The blurb prophecies:
Simon can only watch, helpless, as his family is killed and his friends captured by enemy Travelers—men and women who can summon mystical powers from otherworldly Territories. To top it off, another young man from Simon’s village discovers that he’s a savior prophesied to destroy evil and save the realm.
Prophecy has nothing to say about Simon. He has no special powers, no magical weapons, and no guarantee that he’ll survive. But he sets off anyway, alone, to gain the power he needs to oppose the Travelers and topple their ruthless Overlord. It may not be his destiny, but Simon’s determined to rescue his fellow villagers from certain death.
Because who cares about prophecy, really?
As usual with books I get from the Kindle Owners’ Lending Library I had pretty low expectations, and the first few chapters of the book didn’t really gets my hopes up.
Fortunately it does get better as it goes on – it’s never quite triple-A quality, but it’s a lot better than you’d expect from a free book.
The magic system is pretty unusual, so much so that I hesitate to call it magic at all. People called Travellers just teleport in weapons or creatures from their Territories to help them. The end result looks pretty magical, but once it’s explained to you it’s more logical than fantastic.
One of the reasons I chose this book was mention in the blurb of the main character not being destined to save the world. The main character being a prophesied hero is such an overused cliche that I appreciate that the author has turned it on its head. As a result of this, the book has unusual dual protagonists – the prophesied hero and the other guy. It’s funny when they get in each other’s way trying to save the day.
One of the ways the writing is less than top notch is that the major relationships in the book are not really established. We’re told that the three main characters lived in the same village but didn’t know each other well and then they go off in different directions. It doesn’t result in a lot of reader investment in the relationships. The book also spends almost all of its time with the main character so we don’t learn enough about the other two to understand them well.

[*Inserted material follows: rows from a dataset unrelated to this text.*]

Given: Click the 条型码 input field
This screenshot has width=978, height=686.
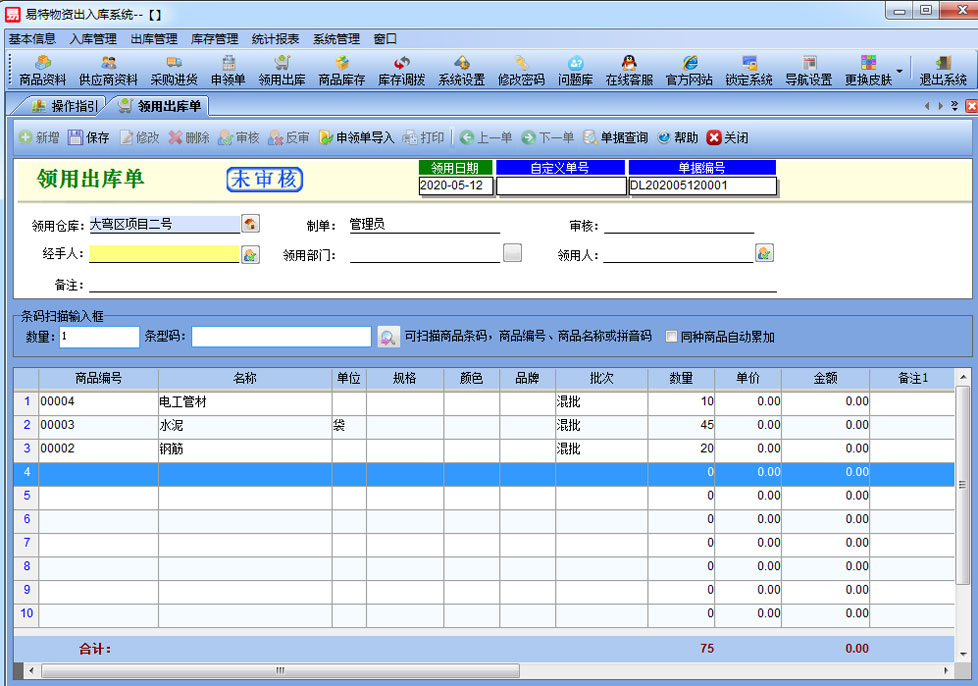Looking at the screenshot, I should click(x=281, y=337).
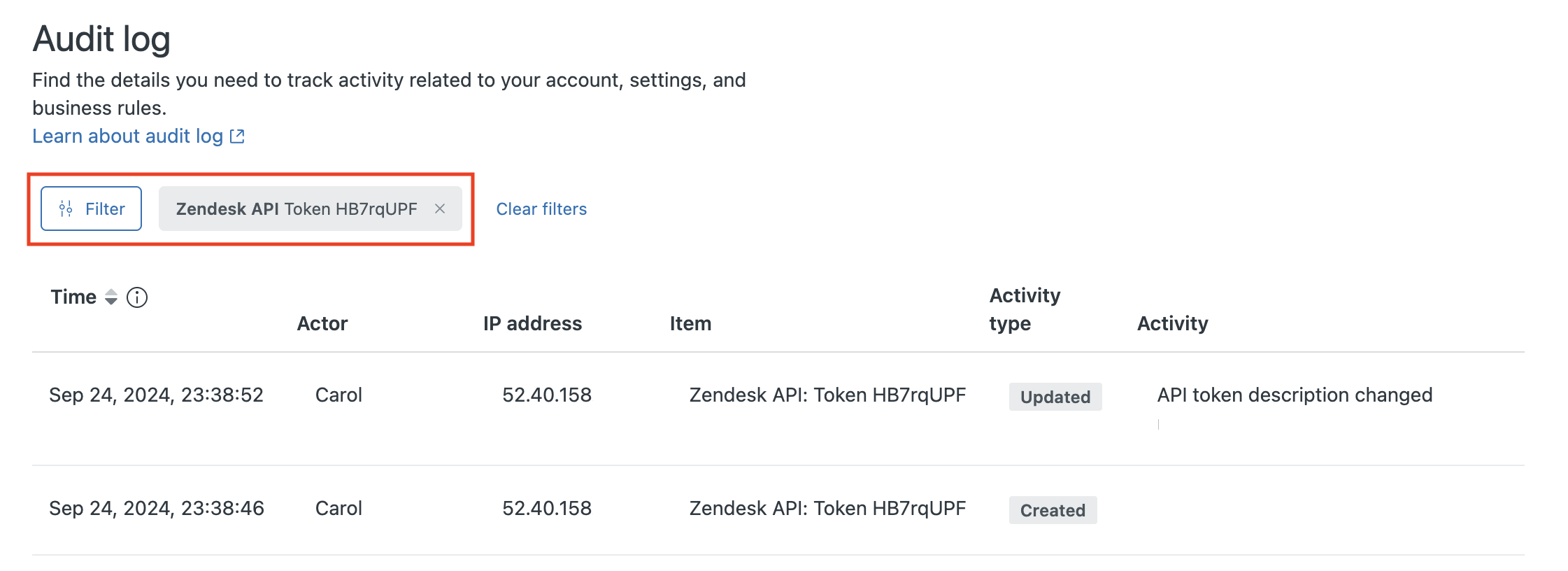Click the API token description changed text
The height and width of the screenshot is (571, 1568).
(x=1295, y=395)
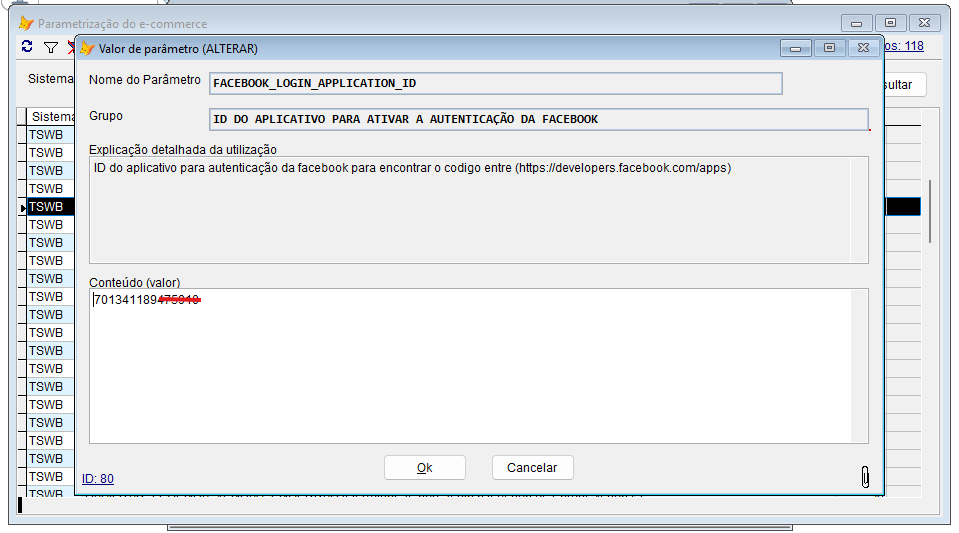The height and width of the screenshot is (533, 959).
Task: Click the paperclip attachment icon
Action: (x=865, y=477)
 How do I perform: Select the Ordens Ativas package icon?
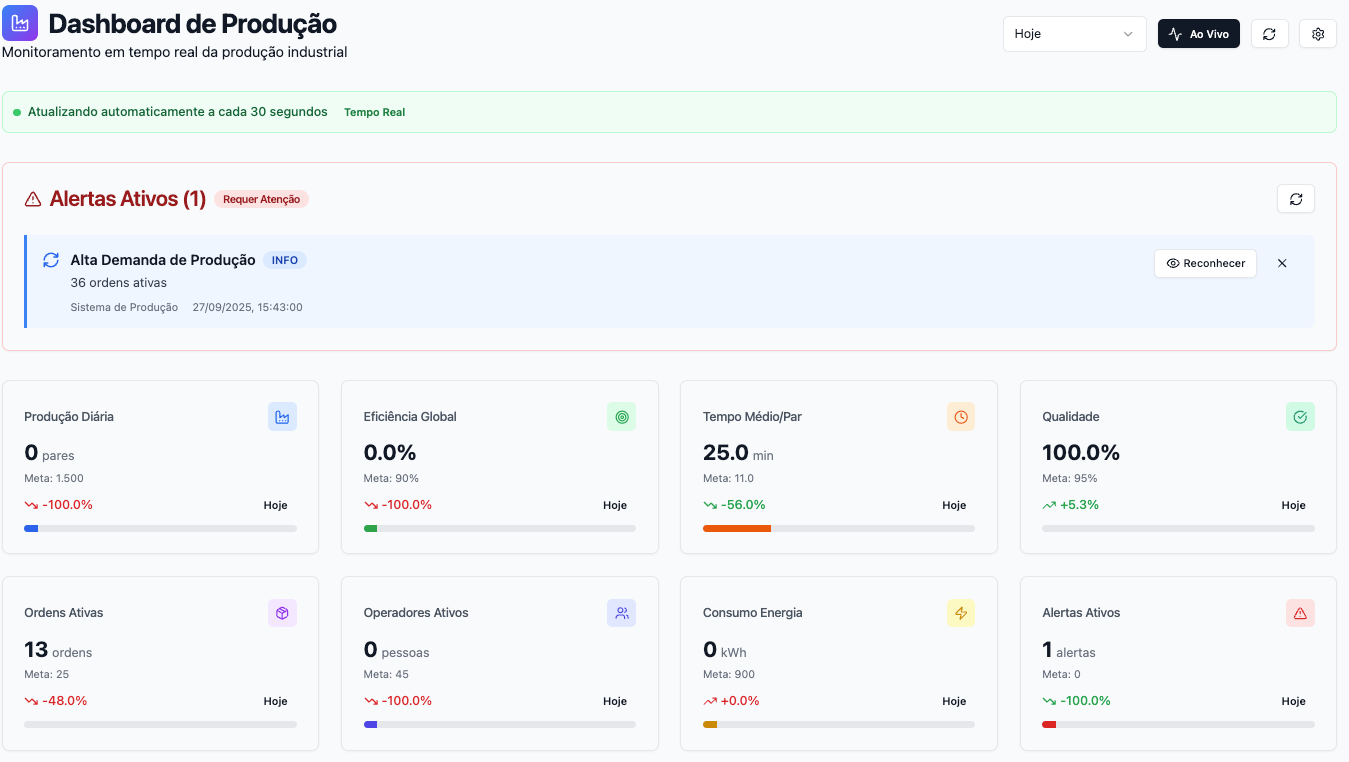tap(282, 612)
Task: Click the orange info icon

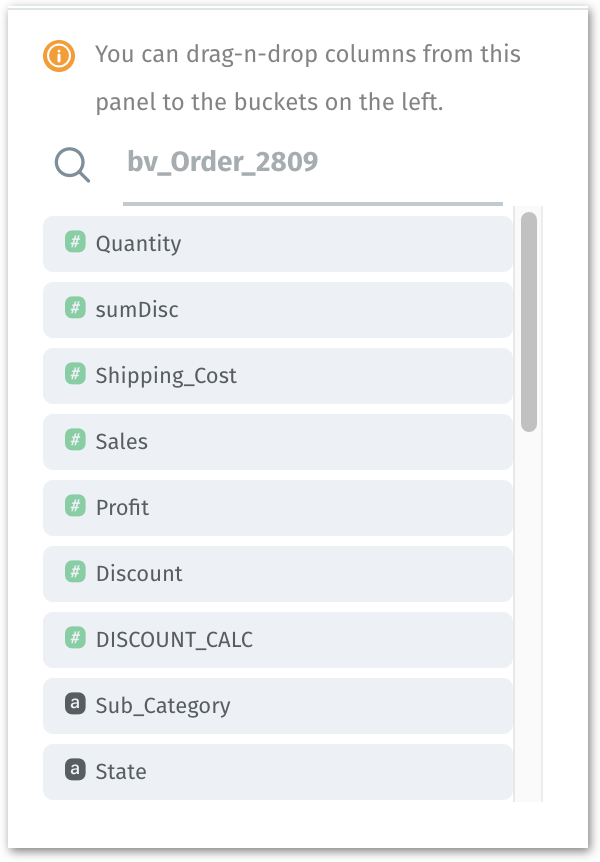Action: (x=60, y=56)
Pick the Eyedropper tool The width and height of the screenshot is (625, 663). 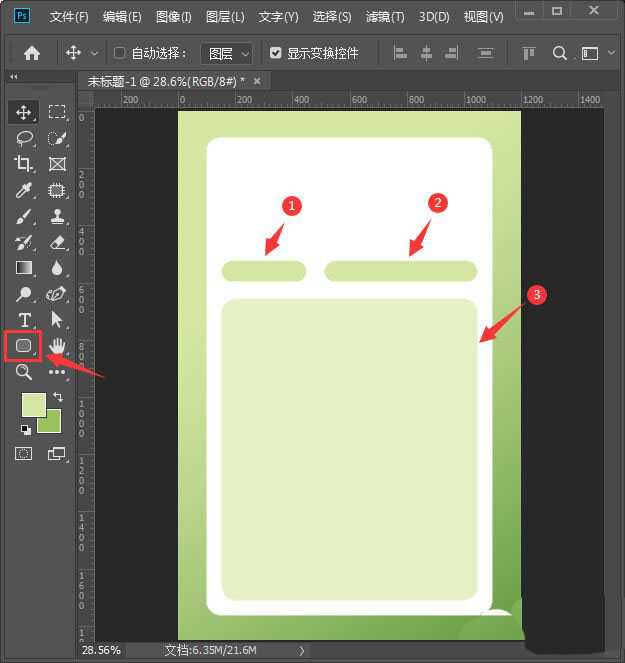coord(24,190)
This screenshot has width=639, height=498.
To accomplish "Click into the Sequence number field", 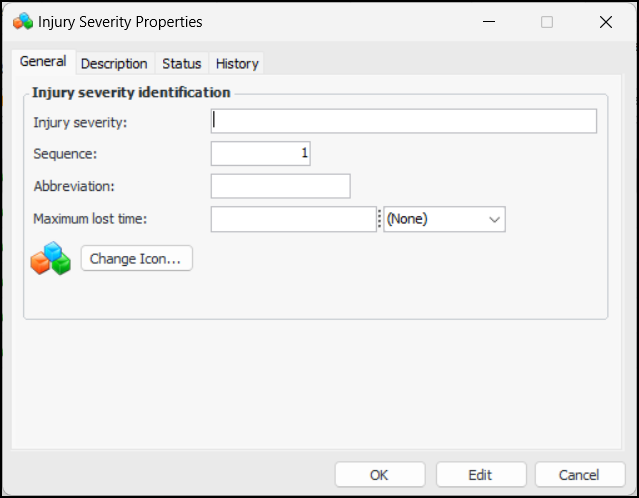I will pyautogui.click(x=260, y=154).
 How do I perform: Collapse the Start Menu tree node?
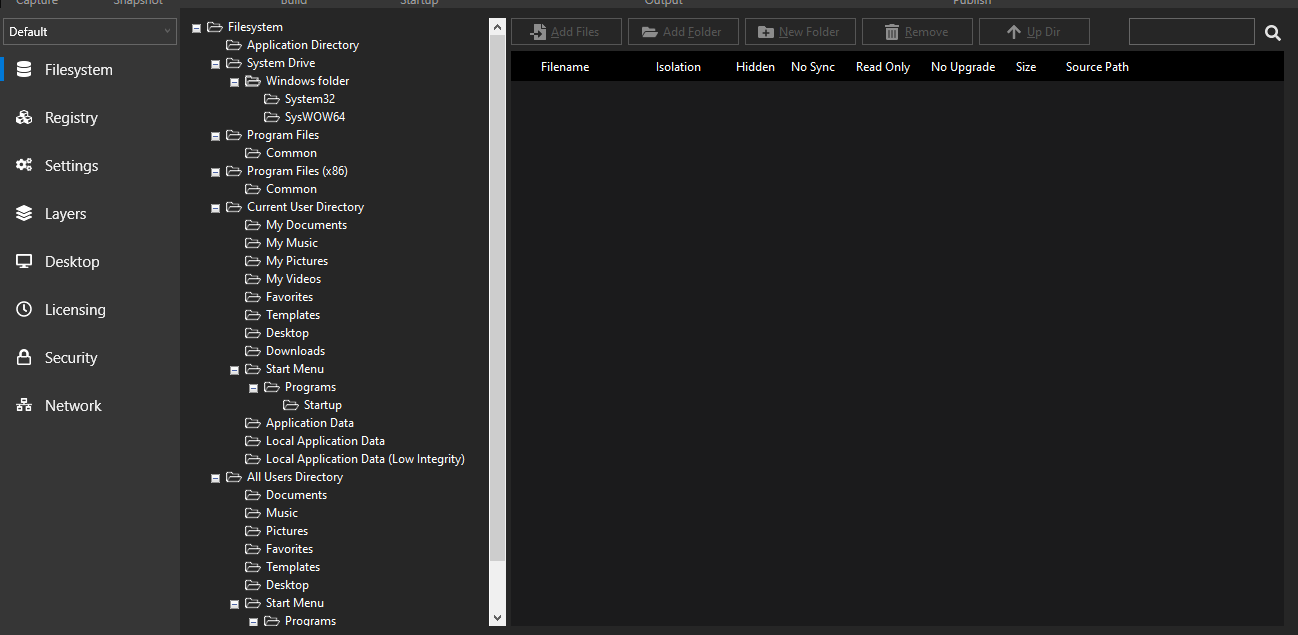click(x=234, y=368)
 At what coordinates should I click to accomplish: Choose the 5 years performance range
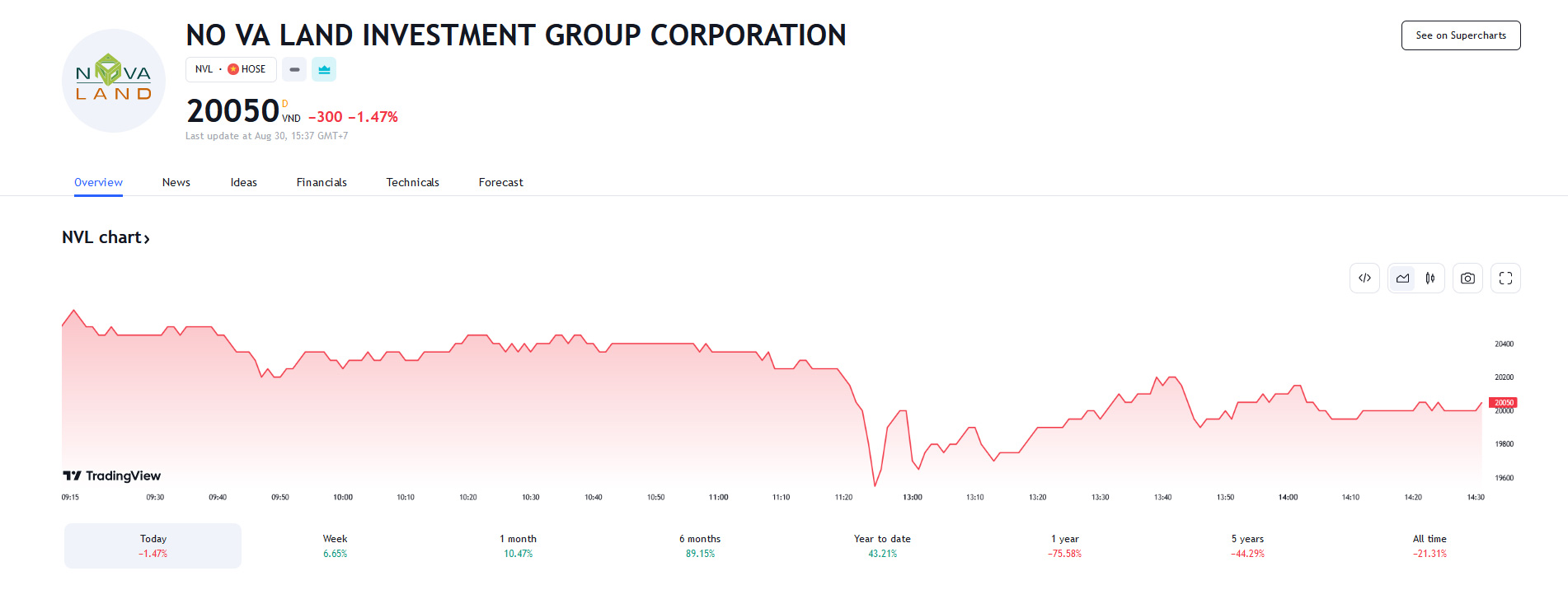pyautogui.click(x=1247, y=545)
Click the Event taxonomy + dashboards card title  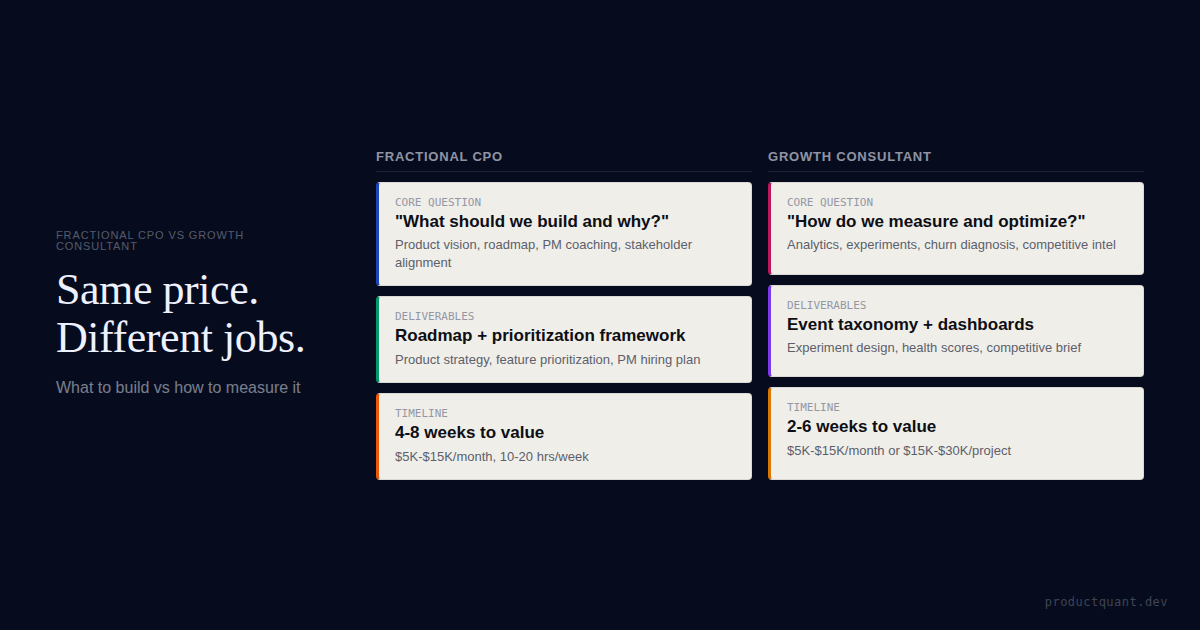pos(910,325)
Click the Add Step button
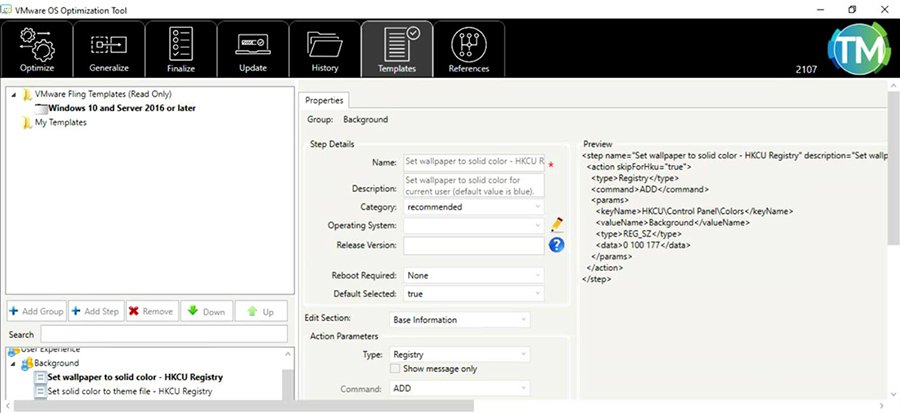Viewport: 900px width, 413px height. (x=96, y=312)
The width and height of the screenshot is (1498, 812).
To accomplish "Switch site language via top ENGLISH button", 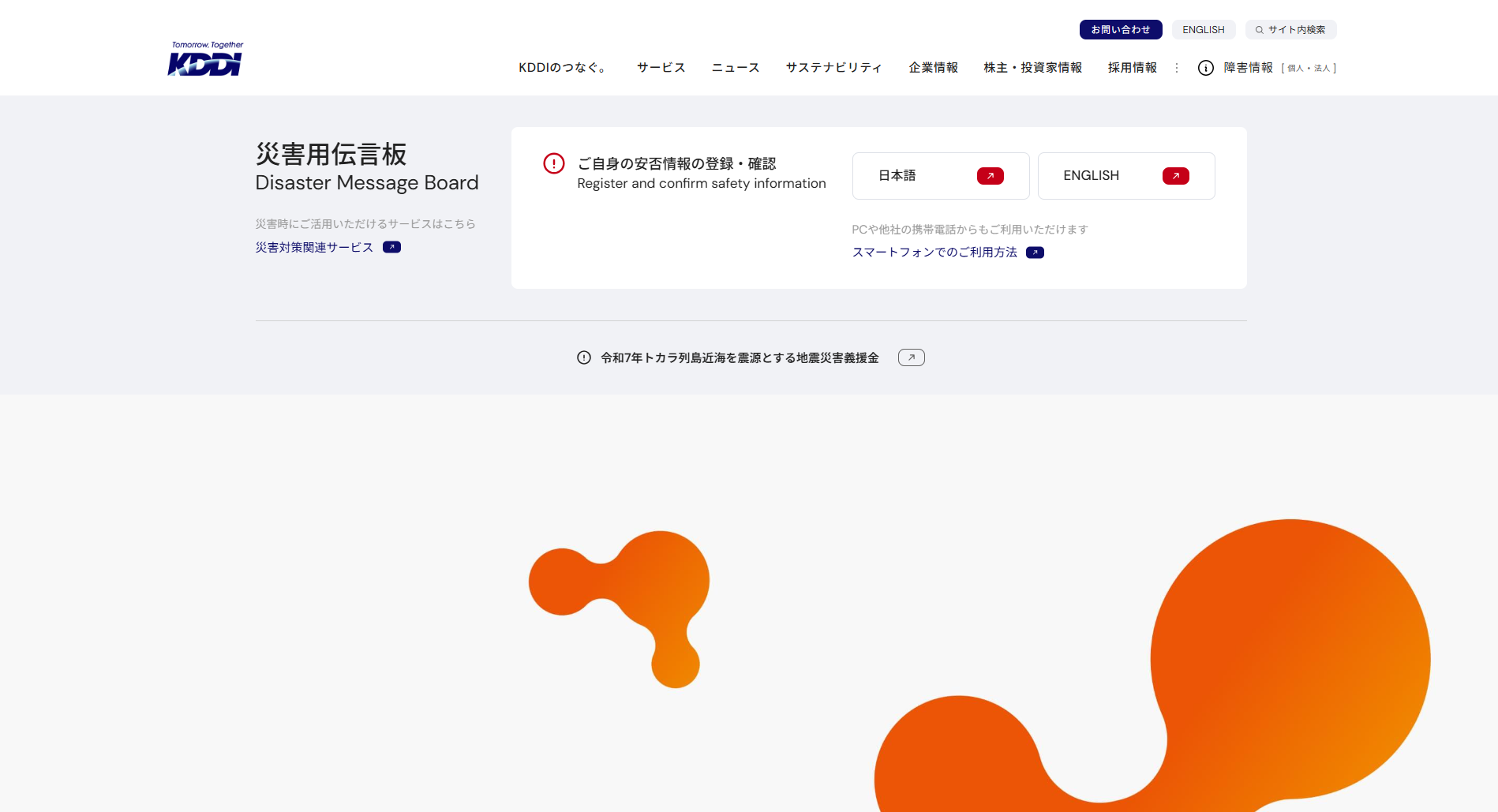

There was some confusion in the book about the chronology of events – one character got somewhere as a bad thing started, another character arrived there as it ended but somehow they both arrived at the same time. There was no explanation, so I assume it just wasn’t written clearly enough.
Unfortunately one of the things that the book glossed over was morality – the main character went from having never killed anyone and having no desire to, to killing 75 people over the course of a couple pages, without enough of a transition or consequences.
The book does have a plot arc, but it opens more doors than it closes. Even though by the end of the book you know a lot more about the world, there are still some major things left unexplained, and mysteries seem to be added faster than explanations. It’s not an unreasonable thing for the first book in a series to do.